Multiprocessing process intermediate output

I have a function that loads data and loops through times e.g.

def calculate_profit(account):
    account_data = load(account) #very expensive operation
    for day in account_data.days:
        print(account_data.get(day).profit)

Because the loading of the data is expensive it makes sense to use joblib/multiprocessing to do something like this:

arr = [account1, account2, account3, ...]
joblib.Parallel(n_jobs=-1)(delayed(calculate_profit)(arr))

However, I have another expensive function that I would like to apply on the intermediate results of the calculate_profit function. For example, assume that it is an expensive operation to sum up all of the profit and process it/post it to website/etc.
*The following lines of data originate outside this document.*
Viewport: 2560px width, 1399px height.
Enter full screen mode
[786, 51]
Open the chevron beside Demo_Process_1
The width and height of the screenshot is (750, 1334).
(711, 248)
Also I need the previous day's profits to calculate the profit change in this function.

def expensive_sum(prev_day_profits, *account_profits):
    total_profit_today = sum(account_profits)
    profit_difference = total_profit_today - prev_day_profits

    #some other expensive operation
    #more expensive operations

So I would like to

  1. Run the multiprocessing processes in parallel (to lessen the load of loading in all of the expensive account data)
  2. Once each multiprocessing process hits a predefined point (e.g. finished one iteration of the loop), return those intermediate values to another function (expensive_sum) to process - assume that each individual multiprocessing process cannot continue until expensive_sum returns
  3. HOWEVER, I want to keep the multiprocessing processes alive so that I don't have to reinitialize them (reducing that overhead)

Is there any way to do this?

Upvotes: 1

Views: 417

Answers (1)

vks
vks

Reputation: 67988

from multiprocessing import Manager
queue = manager.Queue()

Once each multiprocessing process hits a predefined point do

queue.put(item)

Meanwhile the other expensive function does

queue.get(item)  ==>  blocking call for get

The expensive function waits on get and goes ahead when it gets a value processes it and again waits on get

Upvotes: 1

Related Questions